L’avis de Pablo Iglesias sur “The Squid Game”
Question de génération : Pablo Iglesias, la voix la plus connue de Podemos, est probablement le seul leader politique à avoir écrit un livre inspiré d’une série télé : “Les leçons politiques de Game of Thrones”. C’est pourquoi son avis sur “The Squid Game” nous intéresse particulièrement. Là encore, il est fondé sur la politique et la morale. Pour lui, il s’agit bien d’une violente critique du capitalisme devenu fou d’aujourd’hui. Ce que revendique d’ailleurs l’auteur coréen de la série : Hwang Dong Yuk. Il semble donc que ceux qui s’indignent du cynisme de la série passent (intentionnellement ?) à côté de sa raison d’être et de son message. Ce n’est pas de The Squid Game qu’il faut s’indigner, c’est de la violence de ce qui l’a inspiré.
The Squid Game fait le tour du monde. La série est devenue un sujet de conversation mondial au même titre que le football. Des personnalités publiques de différents domaines en parlent et on peut déjà acheter le survêtement de la série sur internet. Il s'agit d'un phénomène culturel mondial dans tous les sens du terme.
En termes strictement cinématographiques, The Squid Game a fait l'objet de nombreuses critiques : trop de séquences dans certains chapitres, des plans redondants, des intrigues prévisibles, peut-être un dénouement raté... mais le fait que la série ne soit ni un chef-d'œuvre ni un délice pour les cinéphiles ne signifie pas que The Squid Game ne soit pas pour autant un phénomène culturel, mais aussi un artefact politique extrêmement puissant. Et que dire, je trouve agréables ses hommages à The Truman Show de Peter Weir ou à Eyes Wide Shut de Kubrick, et je ne déteste pas du tout les éléments esthétiques d’un cinéma coréen (ceux qui le connaissent disent que c'est un mélange d'humour et de mélodrame) dont je ne suis pas familier, mais qui semble très intéressant.

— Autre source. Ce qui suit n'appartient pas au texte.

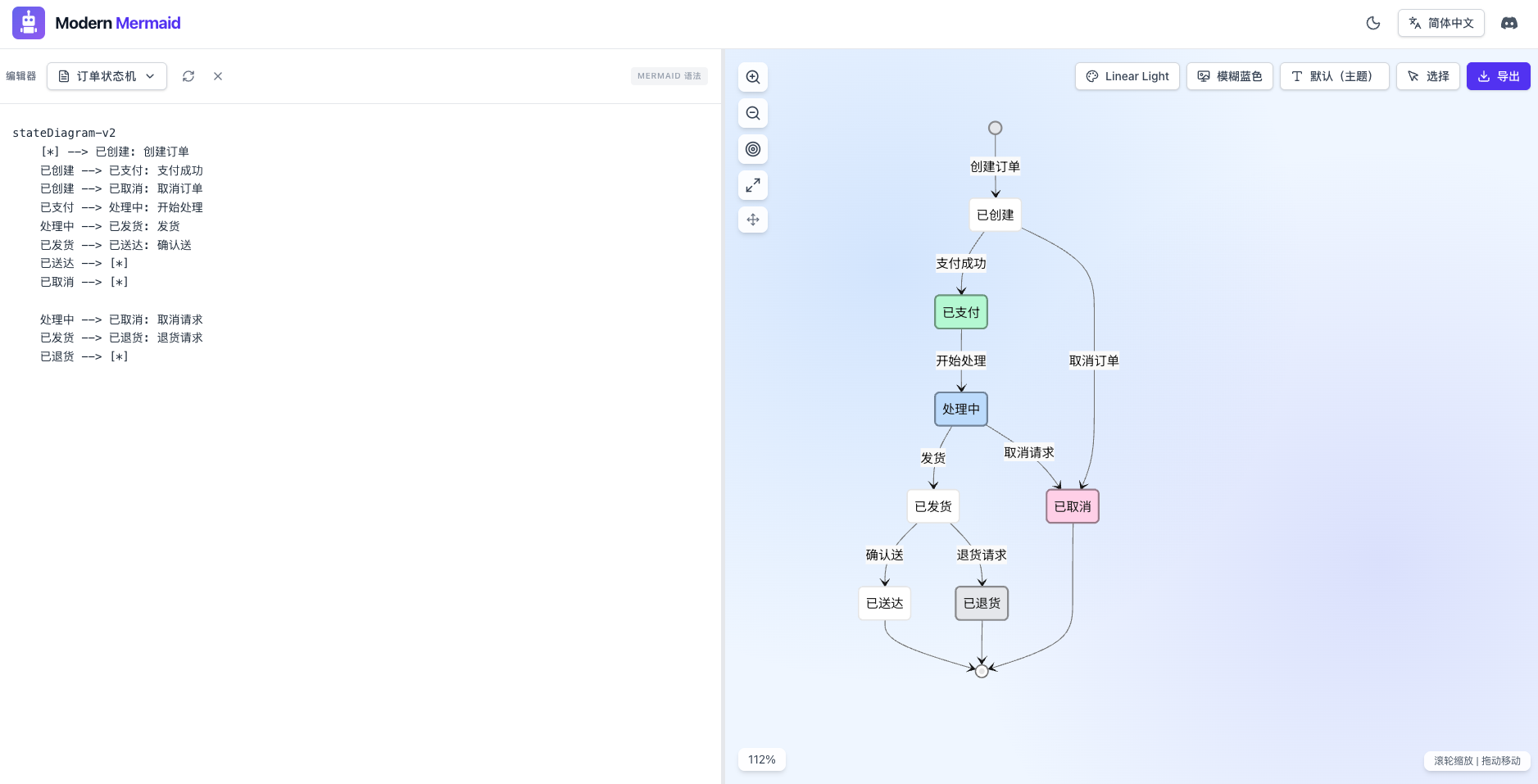Select the green 已支付 state node
The image size is (1538, 784).
click(x=960, y=312)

Son réalisateur, Hwang Dong-hyuk, reconnaît que The Squid Game a été écrit comme "une fable sur la société capitaliste moderne, quelque chose qui représenterait une compétition extrême" et c'est là que la série me frappe comme un exploit qui réussit ce que The Hunger Games n'a pas réussi, à savoir présenter le capitalisme comme une machine de destruction morale, comme un système abject. Ce faisant, elle touche au fondement de toute lutte émancipatrice et du marxisme lui-même : la nausée morale. Le marxisme et l'engagement politique qu'il implique est fondamentalement cela, une nausée morale face au capitalisme, qui est ensuite remplie de connaissances techniques et scientifiques pour le combat politique (c'est ainsi que mon ami Amador Fernández-Savater a répondu à cette question). Et la raison de ce combat complexe n'est pas tant les intérêts de classe qu'une révolte morale face à l'injustice. Cet humanisme est précisément le lieu de rencontre du marxisme avec d'autres humanismes (comme l'humanisme chrétien). Je vous assure que le Pape va aimer The Squid Game et c'est peut-être pour cela que la droite dit que les enfants ne doivent pas le regarder ! Pas cette série, ni Rambo, ou La Poupée diabolique, et certainement pas un film de Lars von Trier.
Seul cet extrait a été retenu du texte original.